Nous ne poursuivons pas les gens selon leurs couleurs politiques nous ne faisons pas de l’acharnement. Vous aviez gérez l’argent de la République nous vérifions ce que vous en avez fait et nous tirons des conséquences.

24news agency : Comment vous sentez-vous face à des situations où les présumés détourneurs sont couverts des immunités ?

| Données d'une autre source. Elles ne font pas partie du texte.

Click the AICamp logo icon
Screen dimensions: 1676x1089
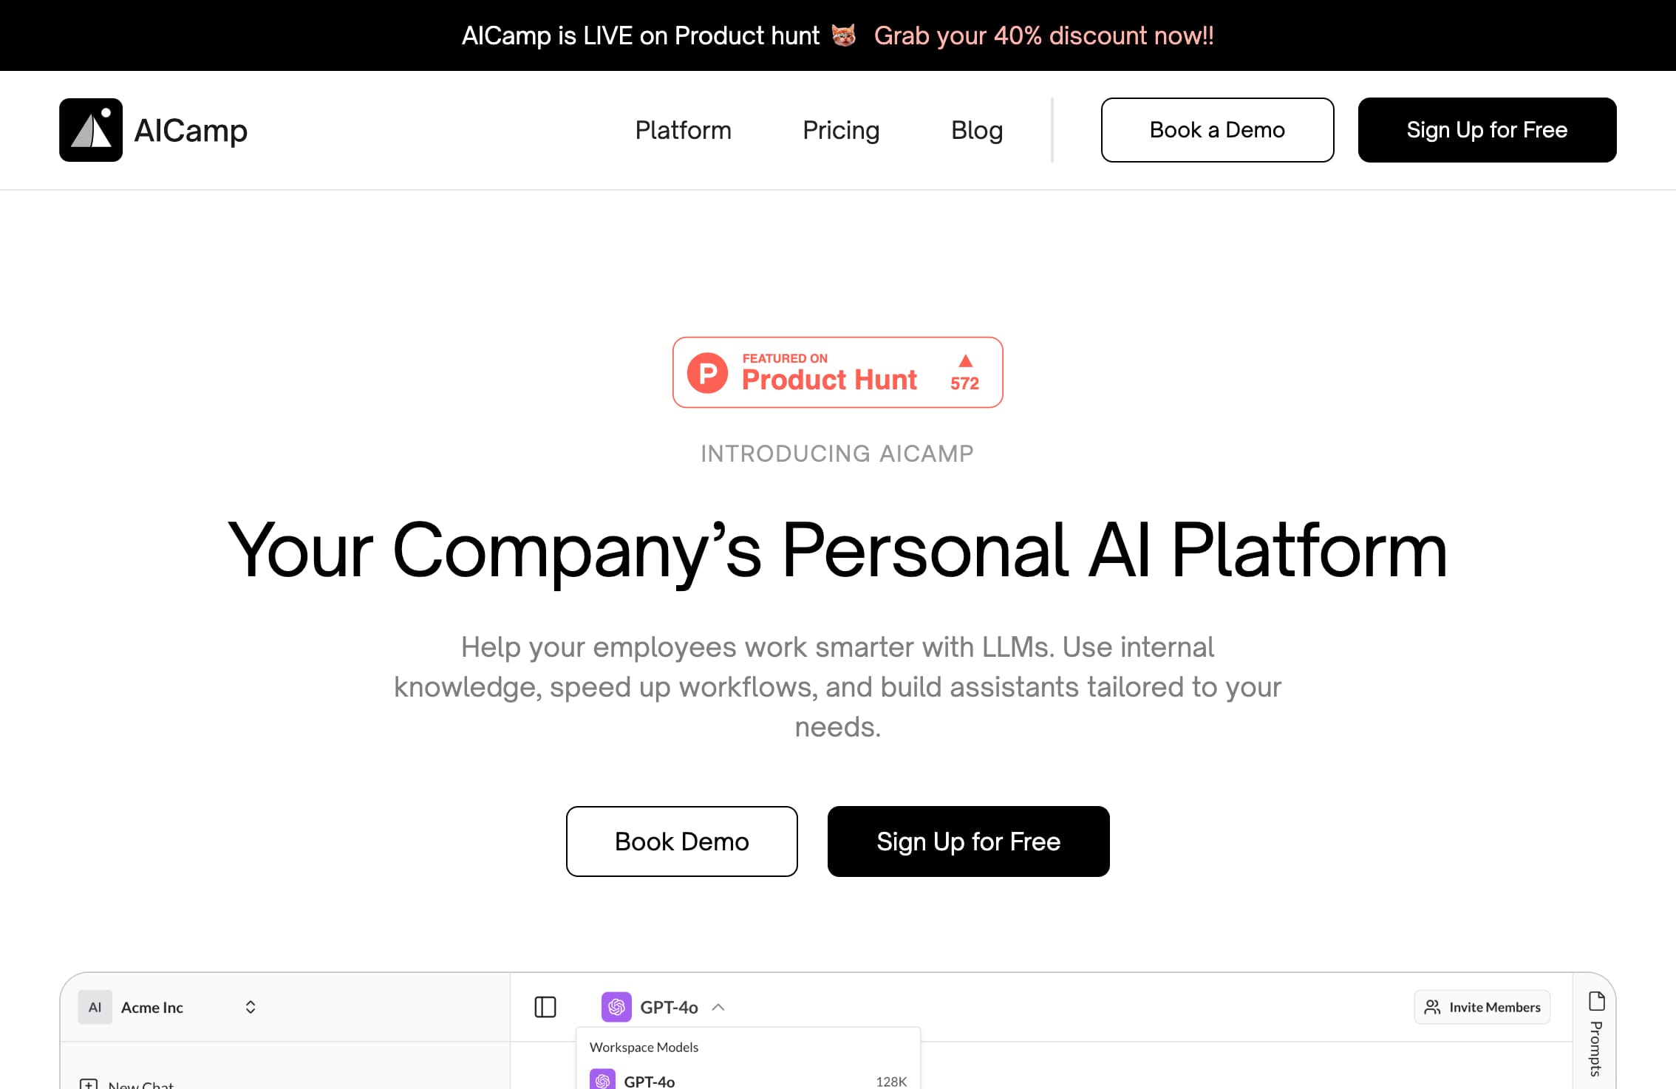[90, 129]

Jules Alingete : la colère, c’est tout simplement la colère parce que, on ne peut pas utiliser les immunités pour rendre la misère à la population. Les immunités sont là pour permettre aux politiciens de ne pas être poursuivis pour des positions qu’ils sont en train de prendre et non pour ne pas être poursuivis pour des faits politiques. On ne peut pas utiliser les immunités quand vous volez l’argent de l’État. Il y a encore une contradiction, ce sont ces personnes qui ont détourné qui sont au Parlement, au Sénat et ils ne sont pas à l’aise là où ils sont et cherchent à gérer encore les choses publiques, aller dans des entreprises ou au gouvernement pour gérer encore. Vous voulez les immunités, restez au Parlement au Sénat et faites le travail politique avec vos immunités. Vous avez les immunités vous cherchez à être ministre, DG, DGA,PCA pour aller perpétrer vos actes de prédation et par la suite brandir les immunités. Non, ce n’est pas normal. Si nous suivons cette situation, nous risquons d’instituer une justice à double vitesse. Ainsi nous serons à mesure de poursuivre que des personnes qui ont détourné 100, 500,800 mille dollars et nous serons incapables de poursuivre ceux qui ont détourné des millions parce qu’ils sont couvertes des immunités, et ce n’est pas normal. Pour moi c’est la récolte et c’est pourquoi nous sommes en train de communiquer pour alerter la population pour leur dire  » il faut faire attention aux personnes que vous êtes en train d’élire.
Ce sont ces personnes qui sont à la base de votre misère, elles viennent vers vous et par la suite commettent des actes qui sont nuisibles à l’avenir de tout un pays.

24news agency: Quel est l’impact financier de la patrouille financière que vous avez déjà menée ?

Jules Alingete : l’impact de la patrouille financière que nous menons, je vais dire d’abord au niveau des entreprises du portefeuille de l’État, le travail donne des résultats. Notre mission est d’empêcher le détournement et que les fonds disponibles au sein de ces entreprises puissent être alloués à des objectifs nobles notamment le renouvellement des outils de production, le payement des salaires des employés. Et nous constatons dans beaucoup d’entreprises qu’on est en train d’apurer les salaires , nous avons mis fin à toutes formes des magouilles qui existaient et ceci donne des résultats .
Nous constatons le grincement des dents des gestionnaires publics. Quand ils grincent les dents nous sommes contents, nous savons que nous atteignons les cibles. Quand ils gesticulent nous réalisons que nous sommes en train d’avancer. Nous remercions le Chef de l’État, lui qui est l’artisan principal du bon travail de l’inspection Générale des Finances.

24news agency : Au regard de la complexité de votre mission, vous sentez-vous en sécurité ?

Jules Alingete : Madame, la sécurité c’est tout d’abord l’Éternel. Ça c’est vrai, c’est d’abord Dieu qui protège et en deuxième lieu, vous-même. Le Chef de l’État a tout fait pour nous sécuriser mais cela ne suffit pas, nous prenons beaucoup de précautions dans le travail que nous sommes en train de faire. Mais pour ceux là qui montent des coups tous les jours contre notre personne avec des vidéos, des audios, ceux là qui veulent ententer à notre vie ,je leur demande ,qui ne mourra pas? Je pense que le plus important ce n’est pas avoir peur de la mort.C’est le chemin de tout le monde. Si je ne meurs pas aujourd’hui je mourai demain, eux aussi mourront. Ce qui m’importe aujourd’hui c’est de faire le travail dans l’intérêt de mon pays. Je suis révolté contre la misère que je vois à Kisangani, à Mangobo, à Kamalondo partout dans la République .
La misère est consécutive au détournement de deniers publics que les gestionnaires publics sont en train de nous imposer. Voilà ce qui nous révolte et pourquoi nous devons bien faire ce travail pour mettre fin à l’impunité et permettre à ce qu’il y ait une bonne gouvernance de la chose publique. Nous n’avons pas peur des menaces, nous n’avons pas peur de ce qu’ils peuvent faire, nous sommes serein et nous devons faire ce travail avec plus de détermination possible.